[Life of St. Francis of Assisi by Paul Sabatier]@TWC D-Link book
Life of St. Francis of Assisi

CHAPTER X
13/26

"Praise the Lord!" the royal Psalmist had sung, "praise the Lord, fire and frost, snow and mists, stormy winds that do his will, mountains and all hills, fruit-trees and all cedars, beasts and all cattle, creeping things and fowls with wings, kings of the earth and all peoples, princes and all judges of the earth, young men and maidens, old men and children, praise the Lord, praise ye the Lord!" The day of the birds of Bevagna remained in his memory as one of the most beautiful of his whole life, and though usually so reserved he always loved to tell of it;[18] it was because he owed to Clara these pure ardors which brought him into a secret and delicious communion with all beings; it was she who had revived him from sadness and hesitation; in his heart he bore an immense gratitude to her who, just when he needed it, had known how to return to him love for love, inspiration for inspiration.
Francis's sympathy for animals, as we see it shining forth here, has none of that sentimentalism, so often artificial and exclusive of all other love, which certain associations of his time noisily displayed; in him it is only a manifestation of his feeling for nature, a deeply mystical, one might say pantheistic, sentiment, if the word had not a too definitely philosophical sense, quite opposite to the Franciscan thought.
This sentiment, which in the poets of the thirteenth century is so often false and affected, was in him not only true, but had in it something alive, healthy, robust.[19] It is this vein of poetry which awoke Italy to self-consciousness, made her in a few years forget the nightmare of Catharist ideas, and rescued her from pessimism.

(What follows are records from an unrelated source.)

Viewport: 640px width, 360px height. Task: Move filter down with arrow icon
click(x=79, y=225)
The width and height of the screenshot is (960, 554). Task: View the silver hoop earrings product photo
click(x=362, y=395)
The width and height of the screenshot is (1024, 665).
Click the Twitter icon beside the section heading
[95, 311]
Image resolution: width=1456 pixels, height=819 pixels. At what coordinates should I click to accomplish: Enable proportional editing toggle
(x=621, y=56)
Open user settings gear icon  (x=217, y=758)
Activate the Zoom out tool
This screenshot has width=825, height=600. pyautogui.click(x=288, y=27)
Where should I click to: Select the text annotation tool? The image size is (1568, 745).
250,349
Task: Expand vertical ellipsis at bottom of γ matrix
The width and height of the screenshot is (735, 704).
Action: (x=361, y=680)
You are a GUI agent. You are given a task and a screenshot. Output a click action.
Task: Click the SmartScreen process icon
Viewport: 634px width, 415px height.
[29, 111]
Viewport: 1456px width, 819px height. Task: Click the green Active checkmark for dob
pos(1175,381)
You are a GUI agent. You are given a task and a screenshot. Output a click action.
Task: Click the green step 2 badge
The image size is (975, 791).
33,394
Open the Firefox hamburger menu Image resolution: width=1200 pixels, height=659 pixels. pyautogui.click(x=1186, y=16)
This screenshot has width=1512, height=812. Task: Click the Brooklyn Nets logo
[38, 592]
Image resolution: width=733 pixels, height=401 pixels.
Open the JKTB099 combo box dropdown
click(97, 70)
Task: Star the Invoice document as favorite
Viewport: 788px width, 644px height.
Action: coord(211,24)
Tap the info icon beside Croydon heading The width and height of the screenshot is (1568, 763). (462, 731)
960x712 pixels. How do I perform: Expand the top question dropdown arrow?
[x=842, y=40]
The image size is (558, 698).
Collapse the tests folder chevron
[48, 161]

By it Francis became the forerunner of the artistic movement which preceded the Renaissance, the inspirer of that group of Pre-Raphaelites, awkward, grotesque in drawing though at times they were, to whom we turn to-day with a sort of piety, finding in their ungraceful saints an inner life, a moral feeling which we seek for elsewhere in vain.
If the voice of the Poverello of Assisi was so well understood it was because in this matter, as in all others, it was entirely unconventional.

How far we are, with him, from the fierce or Pharisaic piety of those monks which forbids even the females of animals to enter their convent! His notion of chastity in no sense resembles this excessive prudery.

One day at Sienna he asked for some turtle-doves, and holding them in the skirt of his tunic, he said: "Little sisters turtle-doves, you are simple, innocent, and chaste; why did you let yourselves be caught?
I shall save you from death, and have nests made for you, so that you may bring forth young and multiply according to the commandment of our Creator." And he went and made nests for them all, and the turtle-doves began to lay eggs and bring up their broods under the eyes of the Brothers.[20] At Rieti a family of red-breasts were the guests of the monastery, and the young birds made marauding expeditions on the very table where the Brothers were eating.[21] Not far from there, at Greccio,[22] they brought to Francis a leveret that had been taken alive in a trap.

"Come to me, brother leveret," he said to it.